Playground safety is a multifaceted issue. There’s safety in terms of reliable equipment, and then there’s safety that involves nearby streets and even strangers with ill intentions. The expression “it takes a village” has lived in public discourse for a long time for a reason. Playground designers, park planners, and the entire community all have a role in keeping parks and their play areas truly safe at every level.
Here are some of the most important factors that make these spaces safe:
Reliable Equipment
When choosing commercial playground equipment, it’s important to consider many elements of design and construction. One of the biggest risks with cutting costs on playgrounds is that inferior quality can lead to the quick breakdown of the materials. Plastic slides can buckle and crack, which can cause scrapes and bruises on kids as they slide down. Broken swings can lead to children falling mid-swing. And battered bolts can even cause entire platforms to collapse.
While you may think all it takes is a little bit of maintenance to keep even the most inferior materials in place, the reality is that breakdown can happen at any time. And a child can get injured before you even realize there’s a problem. Genuine safety comes from choosing high-quality, certified, durable equipment to create structures that won’t wear down quickly. You also want material that, when it does need to be repaired or replaced, is easy and cost-effective to fix.
Visibility
Virtually any parent who spends any time on playgrounds with their kids will tell you one of the most nerve-wracking issues in parks is visibility. Some playgrounds are designed with huge blind spots, so caregivers can’t see their children at all times. The only option then is to trust that the kids will be fine or to spend the entire time chasing their children around. That’s not restful or relaxing for parents who desperately need a break on a local bench.

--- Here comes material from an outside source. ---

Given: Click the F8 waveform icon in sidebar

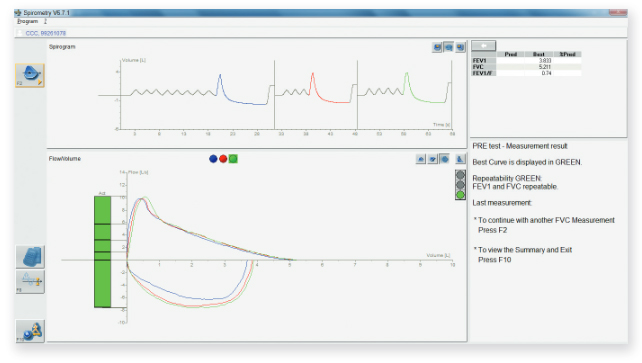Looking at the screenshot, I should (x=30, y=282).
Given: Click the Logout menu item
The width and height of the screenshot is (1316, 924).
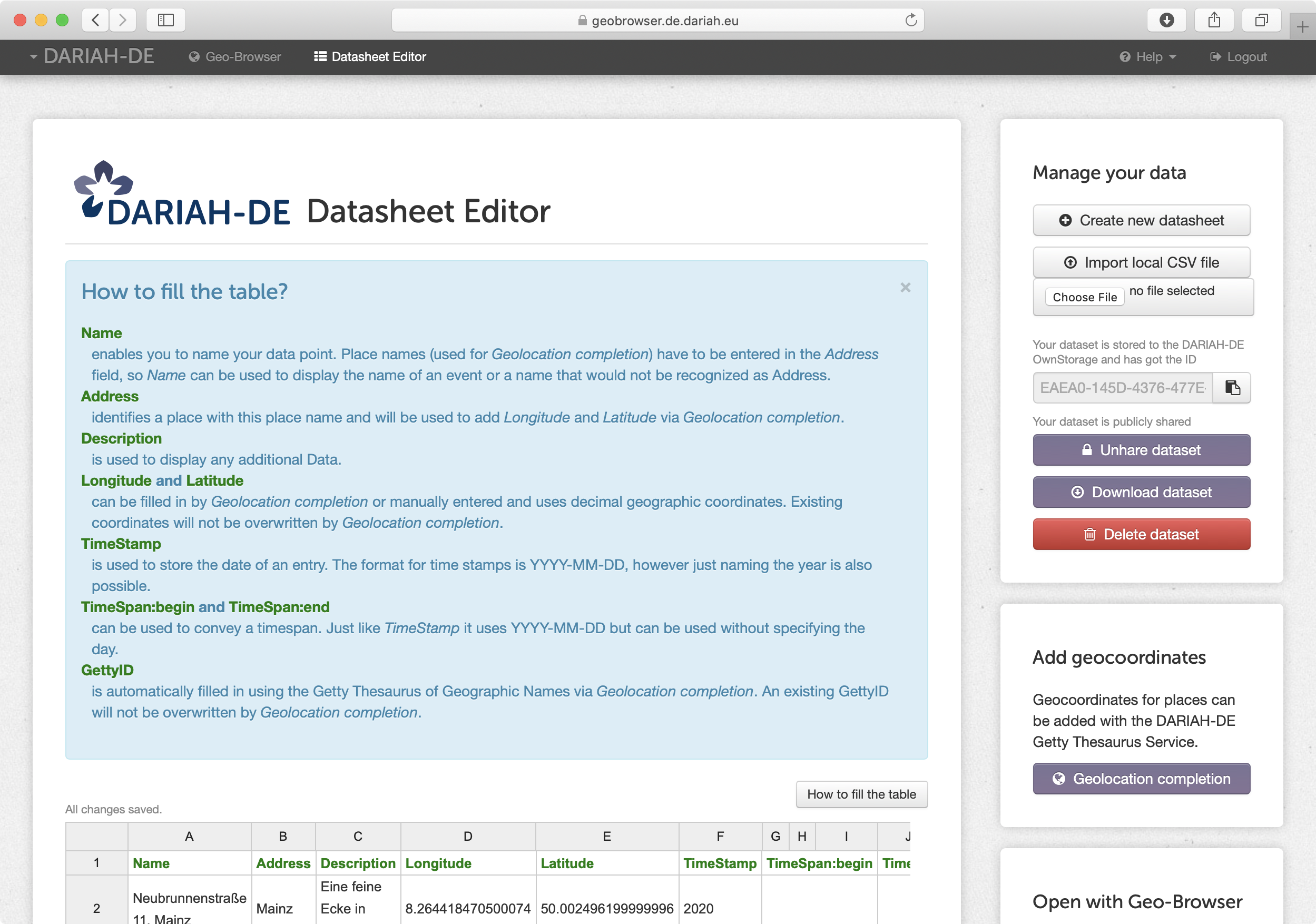Looking at the screenshot, I should point(1238,57).
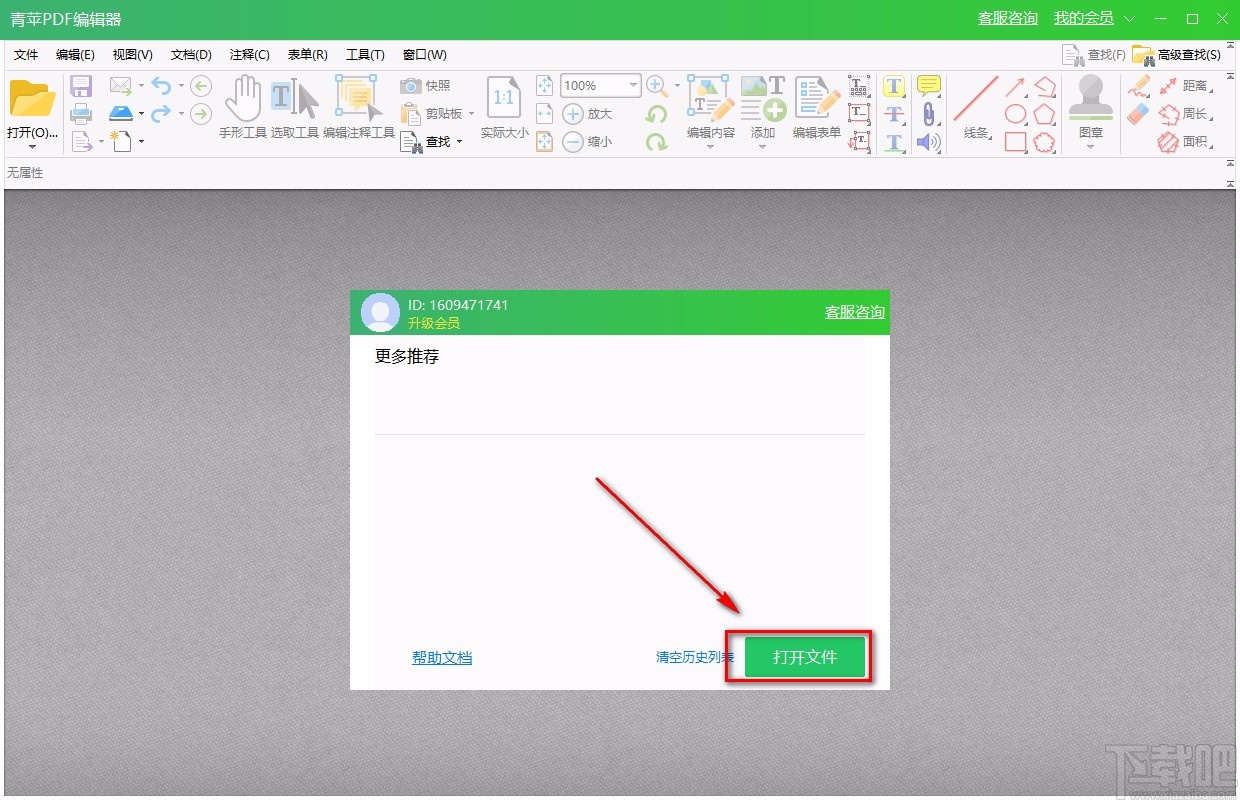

Lack of visibility can have parents avoiding a playground entirely, but it doesn’t have to be that way. Playground designers and park planners can create open spaces, so parents can watch their kids play from afar. Even when you create quiet spaces or sections of different play spaces, the barrier walls can be low, so parents can still observe kids from a distance. This visibility allows parents to catch dangerous behaviors before they go too far or stop children from running off into the street or other hazardous areas.
Barriers
Speaking of hazardous areas, many of the loveliest parks are bordered by city streets, babbling brooks, and deep creek beds. These might be lovely in terms of accessibility and even splash play during certain times of the year. But at other points in time, cars racing by and rushing rivers can pose a real danger to small children. Kids can quickly fall into dangerous water or chase a ball into the street before their caregiver has a chance to respond.
One of the most powerful ways to keep kids safe on the playground is to place barriers around the edges of the park. These can come in the form of natural walls made from shrubbery and trees. Or you could install chain link fencing around a park in a particularly busy city as an extra safety measure. Openings at regular intervals allow for accessibility, and low shrubs or chain links allow for visibility. So you kill three birds with one stone.
Regular Maintenance
Of course, no park can remain safe forever without regular maintenance. Unattended parks can pose the greatest hazards to children because small issues can become worse over time. Cracks in slides can become chasms that cause serious injury. Broken swings get misused over time. And dirty, unrepaired surfaces can make a simple fall a major crash and burn. These parks in disrepair also happen to be the ones no one even wants to visit anymore.
For a playground to be truly safe, maintenance workers should visit the area regularly for upkeep, landscaping, and a review of the playground equipment. This would both keep the slides, swings, and platforms in working order and keep the park clean and thriving with plant life. Also, having regular maintenance people on site in parks performing routine upkeep can be a deterrent for people with ill intentions.
An Engaged Community
Finally, the primary safety measure you can take in any location, and especially a community park, is to keep the community engaged. Far too many people now feel as though they have to mind their own business, and worry that looking out for other people’s kids might be considered nosy. Of course, you don’t want to have a ton of people worrying over nothing. But people locked into their phone screens to the exclusion of what’s happening around them can create a dangerous environment.
You can encourage more community participation by placing benches and other seating around the park. Strategically placed canopies and covers can also help people relax on both the hottest and rainiest days. You could also post signs about community involvement that remind people just how much they contribute to neighborhood security merely by being present and paying attention. The more helpful eyes you can get on kids at play, the better.
In the end, parks and playgrounds can be some of the safest places for kids in the community to spend time. They can grow, develop, and mature under the watchful eyes of their neighbors. And parents can trust that kids won’t be harmed by equipment that is of the highest quality and well-maintained. It really does take a village to raise kids, and every person involved in local parks, from planners to visitors, is part of that village.